#### [Exercise requirements]
Starting at the line in the listing below that has "coordinates (904, 351)." and stopping after the line that has "What do you see at coordinates (472, 791)", rewrite those lines with "Identify the location of" swapped for "Find the position of" and everything else left as is.

#### [Task data]
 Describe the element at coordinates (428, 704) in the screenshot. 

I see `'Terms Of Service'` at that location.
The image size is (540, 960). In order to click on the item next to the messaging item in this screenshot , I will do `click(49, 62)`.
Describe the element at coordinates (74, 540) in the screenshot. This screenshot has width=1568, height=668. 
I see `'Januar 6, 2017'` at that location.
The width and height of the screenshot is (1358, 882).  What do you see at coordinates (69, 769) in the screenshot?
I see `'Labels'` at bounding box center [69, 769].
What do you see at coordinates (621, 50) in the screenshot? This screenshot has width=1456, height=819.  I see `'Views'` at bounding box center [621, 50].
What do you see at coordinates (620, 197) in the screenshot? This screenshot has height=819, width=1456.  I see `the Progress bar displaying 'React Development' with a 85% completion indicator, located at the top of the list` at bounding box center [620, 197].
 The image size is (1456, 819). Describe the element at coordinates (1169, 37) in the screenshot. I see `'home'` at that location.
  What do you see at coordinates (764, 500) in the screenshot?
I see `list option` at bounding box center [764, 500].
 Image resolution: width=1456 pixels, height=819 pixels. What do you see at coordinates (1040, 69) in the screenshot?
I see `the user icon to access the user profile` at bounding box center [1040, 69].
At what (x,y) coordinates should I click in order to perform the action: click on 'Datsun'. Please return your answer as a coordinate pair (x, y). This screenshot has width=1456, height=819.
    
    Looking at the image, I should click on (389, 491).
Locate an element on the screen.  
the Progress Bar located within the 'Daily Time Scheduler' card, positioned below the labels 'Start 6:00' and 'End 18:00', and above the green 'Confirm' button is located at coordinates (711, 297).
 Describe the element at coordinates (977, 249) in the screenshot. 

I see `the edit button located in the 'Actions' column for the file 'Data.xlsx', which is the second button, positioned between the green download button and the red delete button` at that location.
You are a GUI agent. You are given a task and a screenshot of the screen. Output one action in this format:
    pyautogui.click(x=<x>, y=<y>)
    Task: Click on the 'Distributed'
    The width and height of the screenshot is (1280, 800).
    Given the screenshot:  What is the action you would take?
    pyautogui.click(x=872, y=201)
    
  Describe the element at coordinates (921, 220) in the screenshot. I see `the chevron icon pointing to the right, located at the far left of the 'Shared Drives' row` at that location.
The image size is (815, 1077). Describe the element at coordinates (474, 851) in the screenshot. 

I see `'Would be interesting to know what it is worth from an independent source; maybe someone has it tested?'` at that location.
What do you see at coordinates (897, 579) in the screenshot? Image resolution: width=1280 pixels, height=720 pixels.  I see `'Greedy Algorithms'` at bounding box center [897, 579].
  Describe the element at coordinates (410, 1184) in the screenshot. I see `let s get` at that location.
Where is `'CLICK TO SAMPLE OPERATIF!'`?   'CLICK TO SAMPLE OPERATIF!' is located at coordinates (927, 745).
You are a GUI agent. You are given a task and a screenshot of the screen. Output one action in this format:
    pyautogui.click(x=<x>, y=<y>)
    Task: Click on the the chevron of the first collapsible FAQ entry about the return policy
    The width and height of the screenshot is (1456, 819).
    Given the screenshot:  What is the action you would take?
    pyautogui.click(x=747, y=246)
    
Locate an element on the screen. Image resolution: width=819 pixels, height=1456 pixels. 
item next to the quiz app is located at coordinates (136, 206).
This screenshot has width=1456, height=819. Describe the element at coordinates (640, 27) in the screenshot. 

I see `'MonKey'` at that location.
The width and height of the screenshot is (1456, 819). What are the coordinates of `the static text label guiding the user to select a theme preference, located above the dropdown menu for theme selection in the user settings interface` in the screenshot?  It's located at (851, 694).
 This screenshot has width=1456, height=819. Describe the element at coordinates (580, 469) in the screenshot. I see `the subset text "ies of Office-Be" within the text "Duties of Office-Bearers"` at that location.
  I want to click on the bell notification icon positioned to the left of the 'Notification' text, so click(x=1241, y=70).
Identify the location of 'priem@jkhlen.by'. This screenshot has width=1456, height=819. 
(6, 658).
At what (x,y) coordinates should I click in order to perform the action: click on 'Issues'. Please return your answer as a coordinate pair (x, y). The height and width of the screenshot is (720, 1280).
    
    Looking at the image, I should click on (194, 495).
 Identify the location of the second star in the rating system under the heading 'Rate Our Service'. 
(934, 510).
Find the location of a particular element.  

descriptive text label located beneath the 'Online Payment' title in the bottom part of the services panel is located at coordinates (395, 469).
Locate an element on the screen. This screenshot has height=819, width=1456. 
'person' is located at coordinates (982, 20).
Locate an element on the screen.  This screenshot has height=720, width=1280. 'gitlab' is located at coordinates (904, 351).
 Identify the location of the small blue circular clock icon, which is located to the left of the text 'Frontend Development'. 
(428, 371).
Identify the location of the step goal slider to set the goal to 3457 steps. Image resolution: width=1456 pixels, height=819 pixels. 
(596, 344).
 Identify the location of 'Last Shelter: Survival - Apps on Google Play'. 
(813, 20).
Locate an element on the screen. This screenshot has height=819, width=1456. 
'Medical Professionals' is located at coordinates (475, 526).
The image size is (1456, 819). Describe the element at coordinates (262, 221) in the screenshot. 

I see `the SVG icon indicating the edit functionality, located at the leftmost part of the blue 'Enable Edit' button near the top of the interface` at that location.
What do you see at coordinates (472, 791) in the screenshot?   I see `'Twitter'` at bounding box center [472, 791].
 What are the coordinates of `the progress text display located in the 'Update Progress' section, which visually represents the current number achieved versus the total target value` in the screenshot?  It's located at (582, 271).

#### [Solution to the problem]
Locate an element on the screen.  This screenshot has height=720, width=1280. 'gitlab' is located at coordinates (904, 351).
 Find the position of the small blue circular clock icon, which is located to the left of the text 'Frontend Development'. 
(428, 371).
Find the position of the step goal slider to set the goal to 3457 steps. Image resolution: width=1456 pixels, height=819 pixels. 
(596, 344).
 Find the position of 'Last Shelter: Survival - Apps on Google Play'. 
(813, 20).
Locate an element on the screen. This screenshot has height=819, width=1456. 
'Medical Professionals' is located at coordinates (475, 526).
The image size is (1456, 819). Describe the element at coordinates (262, 221) in the screenshot. 

I see `the SVG icon indicating the edit functionality, located at the leftmost part of the blue 'Enable Edit' button near the top of the interface` at that location.
What do you see at coordinates (472, 791) in the screenshot?   I see `'Twitter'` at bounding box center [472, 791].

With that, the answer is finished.